RFE/RL: Where are people getting information: Russian media? Internet?

Bugajski: Most of the population obtains its information through Uzbek TV and various printed outlets. At the same time, Russian TV plays an important role. Only 2 percent of the population has access to Internet and other electronic sources and there is no independent central media in the country. In addition, rumor is still one of the biggest sources of domestic "information."

RFE/RL: Is it possible to access such sites as fergana.ru and tribune.uz from within Uzbekistan? Do some or all providers block access?

Bugajski: Evidently, it was possible to access fergana.ru and tribune.uz, but some Internet providers blocked these sites.

RFE/RL: Are heightened security precautions in evidence? How many people have been arrested in the wake of the violence?

Bugajski: Security is evidently more stringent in Tashkent and other big cities than it was before the violence, especially in public locations such as airports, railway stations, and hotels, while spot checks of cars are commonplace. It is difficult to estimate or verify the number of arrests although human rights campaigners believe that several dozen people may have been taken into custody. However, despite expectations to the contrary the security services have not made mass arbitrary arrests and have not staged a comprehensive crackdown on dissidents and human rights campaigners. This may also indicate that the attacks were not stage-managed by the government.

RFE/RL: Is any additional information available about the suicide bombers and/or others?

Bugajski: I did not obtain concrete information about the identity of the suicide bombers and their "fellow travelers." Some information has emerged in the media and it seems the bombers were zealous "born-again" Muslims who probably received some foreign instruction, financing, and training.

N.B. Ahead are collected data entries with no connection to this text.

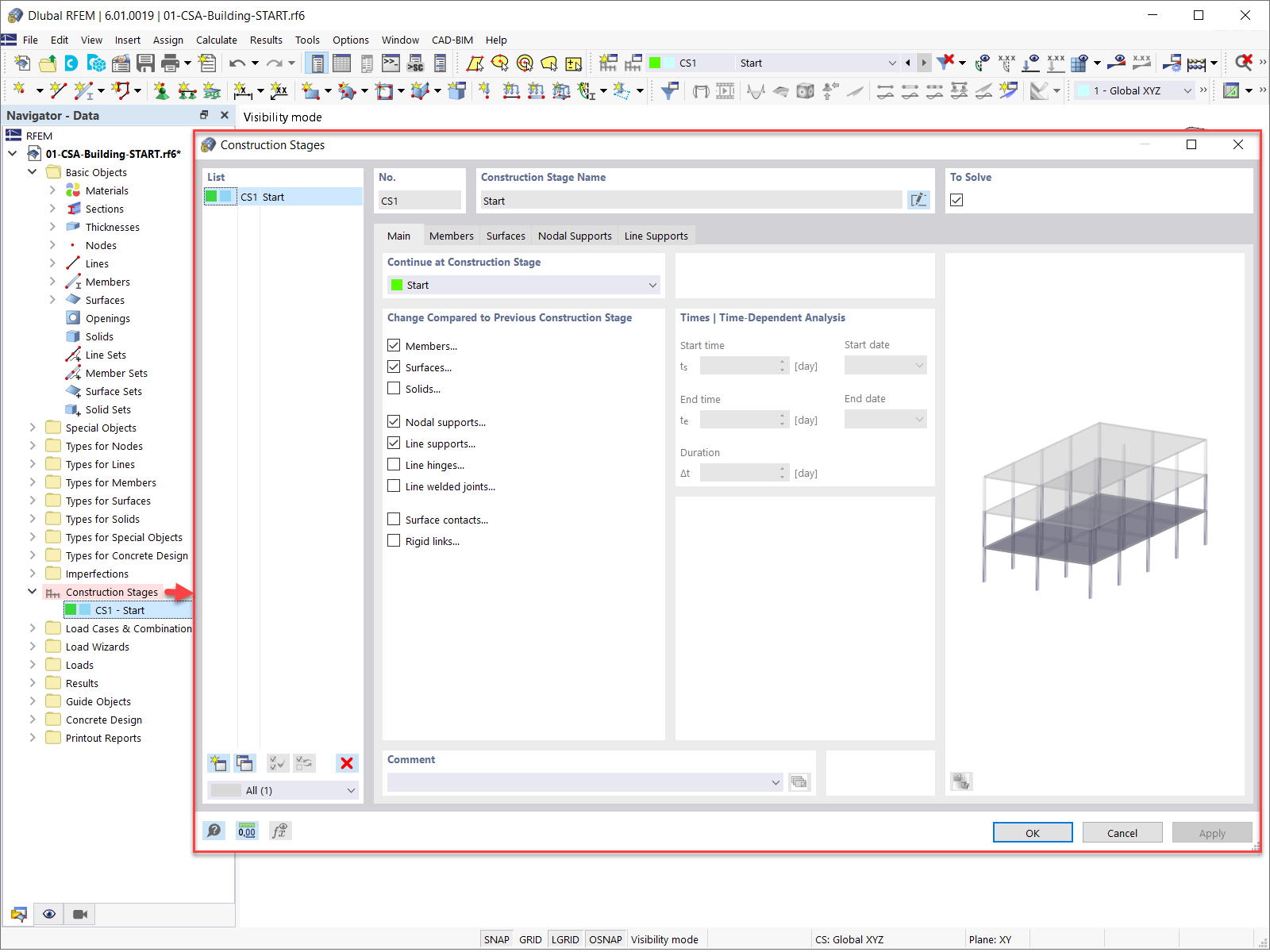Open the Calculate menu
1270x952 pixels.
[x=216, y=40]
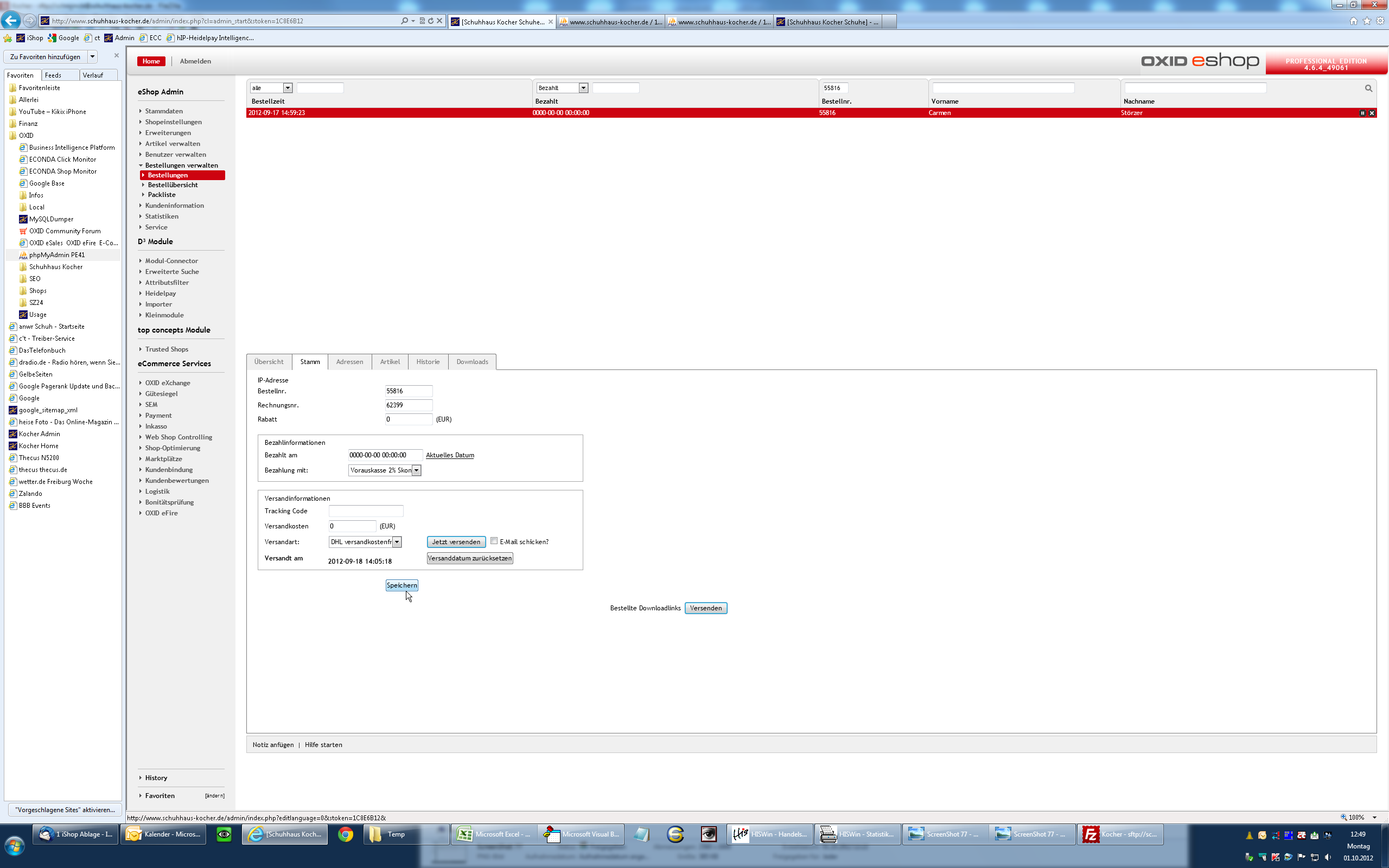Open the Bezahlt filter dropdown
This screenshot has height=868, width=1389.
click(x=583, y=88)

RFE/RL: Is there a sense that there will be further incidents?

Bugajski: The sense is that Uzbekistan is not immune from further attacks regardless as to whether the regime is repressive or liberalizing. However, the limited opportunities for political and organizational pluralism and the restrictions on private enterprise are more likely to encourage radicalism and will provide a breeding ground for terrorism. If the government displayed a firm commitment to democratization and capitalism then its domestic and international legitimacy would likely increase and the pretexts for terrorism would diminish. Nevertheless, as the strategic center of postcommunist Central Asia and a key ally of the United States in the counterterrorism campaign, Uzbekistan will remain a prominent target for Muslim militants and other interested parties.